Deparment of Biology and Biotechnology 'Charles Darwin', Sapienza University of Rome, P.le A. Moro 5, Rome 00185, Italy.
Department of Neurology, Center for Motor Neuron Biology and Disease, Columbia University, 630 W 168th Street, New York, New York 10032, USA.
Institute of Molecular Biology and Pathology, CNR, Sapienza University of Rome, P.le A. Moro 5, Rome 00185, Italy.
Institute Pasteur Fondazione Cenci-Bolognetti, Sapienza University of Rome, P.le A. Moro 5, Rome 00185, Italy.

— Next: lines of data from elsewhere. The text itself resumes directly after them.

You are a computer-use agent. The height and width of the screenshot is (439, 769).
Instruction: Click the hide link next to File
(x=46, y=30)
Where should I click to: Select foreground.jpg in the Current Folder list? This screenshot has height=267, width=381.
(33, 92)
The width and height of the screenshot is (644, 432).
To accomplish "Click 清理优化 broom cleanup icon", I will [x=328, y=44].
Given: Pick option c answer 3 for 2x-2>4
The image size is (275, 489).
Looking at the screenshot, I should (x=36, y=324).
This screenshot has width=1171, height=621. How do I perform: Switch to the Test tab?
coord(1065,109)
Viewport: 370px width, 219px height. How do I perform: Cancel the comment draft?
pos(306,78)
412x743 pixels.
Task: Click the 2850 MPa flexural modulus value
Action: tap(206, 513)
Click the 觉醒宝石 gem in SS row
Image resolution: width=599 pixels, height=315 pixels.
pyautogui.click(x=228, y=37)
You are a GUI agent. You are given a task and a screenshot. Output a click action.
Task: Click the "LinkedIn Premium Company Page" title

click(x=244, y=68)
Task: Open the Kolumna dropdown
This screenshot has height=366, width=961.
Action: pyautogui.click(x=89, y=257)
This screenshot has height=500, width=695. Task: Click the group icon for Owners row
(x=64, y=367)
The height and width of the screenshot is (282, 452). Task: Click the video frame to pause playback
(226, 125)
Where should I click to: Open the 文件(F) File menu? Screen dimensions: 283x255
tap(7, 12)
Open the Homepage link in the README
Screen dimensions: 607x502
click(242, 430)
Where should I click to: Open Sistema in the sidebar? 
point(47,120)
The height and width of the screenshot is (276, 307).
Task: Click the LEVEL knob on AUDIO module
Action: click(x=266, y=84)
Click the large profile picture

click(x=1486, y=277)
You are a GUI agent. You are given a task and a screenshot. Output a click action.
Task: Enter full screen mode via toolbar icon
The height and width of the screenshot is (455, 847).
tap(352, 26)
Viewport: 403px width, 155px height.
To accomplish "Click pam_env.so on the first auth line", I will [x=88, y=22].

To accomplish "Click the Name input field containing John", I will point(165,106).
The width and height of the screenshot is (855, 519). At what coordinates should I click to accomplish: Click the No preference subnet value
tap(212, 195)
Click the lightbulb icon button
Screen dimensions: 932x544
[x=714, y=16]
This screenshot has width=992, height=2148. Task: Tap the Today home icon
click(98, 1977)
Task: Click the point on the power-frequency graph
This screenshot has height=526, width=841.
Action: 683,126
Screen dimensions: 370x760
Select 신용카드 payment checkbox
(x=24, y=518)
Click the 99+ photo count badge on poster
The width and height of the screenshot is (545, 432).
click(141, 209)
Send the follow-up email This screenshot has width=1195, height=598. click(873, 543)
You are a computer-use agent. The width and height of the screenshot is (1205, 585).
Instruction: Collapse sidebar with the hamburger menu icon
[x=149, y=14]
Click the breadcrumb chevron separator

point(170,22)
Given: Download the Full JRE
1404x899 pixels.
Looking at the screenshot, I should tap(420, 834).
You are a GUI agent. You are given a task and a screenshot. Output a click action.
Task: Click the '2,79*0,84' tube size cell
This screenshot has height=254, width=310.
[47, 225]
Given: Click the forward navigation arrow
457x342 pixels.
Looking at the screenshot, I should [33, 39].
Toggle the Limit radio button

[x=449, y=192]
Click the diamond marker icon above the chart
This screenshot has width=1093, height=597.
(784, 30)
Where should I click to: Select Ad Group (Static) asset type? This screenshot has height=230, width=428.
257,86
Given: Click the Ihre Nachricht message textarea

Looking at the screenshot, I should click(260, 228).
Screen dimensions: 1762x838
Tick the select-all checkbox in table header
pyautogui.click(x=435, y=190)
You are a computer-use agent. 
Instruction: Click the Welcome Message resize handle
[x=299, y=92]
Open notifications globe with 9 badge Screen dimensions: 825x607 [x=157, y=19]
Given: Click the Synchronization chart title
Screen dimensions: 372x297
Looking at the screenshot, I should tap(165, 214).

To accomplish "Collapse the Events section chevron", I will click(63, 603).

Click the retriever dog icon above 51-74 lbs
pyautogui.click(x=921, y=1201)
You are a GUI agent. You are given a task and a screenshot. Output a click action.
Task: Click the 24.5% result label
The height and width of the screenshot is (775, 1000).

The RNA-binding protein FUS participates in several RNA biosynthetic processes and has been linked to the pathogenesis of amyotrophic lateral sclerosis (ALS) and frontotemporal dementia. Here we report that FUS controls back-splicing reactions leading to circular RNA (circRNA) production. We identified circRNAs expressed in in vitro-derived mouse motor neurons (MNs) and determined that the production of a considerable number of these circRNAs is regulated by FUS. Using RNAi and overexpression of wild-type and ALS-associated FUS mutants, we directly correlate the modulation of circRNA biogenesis with alteration of FUS nuclear levels and with putative toxic gain of function activities. We also demonstrate that FUS regulates circRNA biogenesis by binding the introns flanking the back-splicing junctions and that this control can be reproduced with artificial constructs. Most circRNAs are conserved in humans and specific ones are deregulated in human-induced pluripotent stem cell-derived MNs carrying the FUSP525L mutation associated with ALS.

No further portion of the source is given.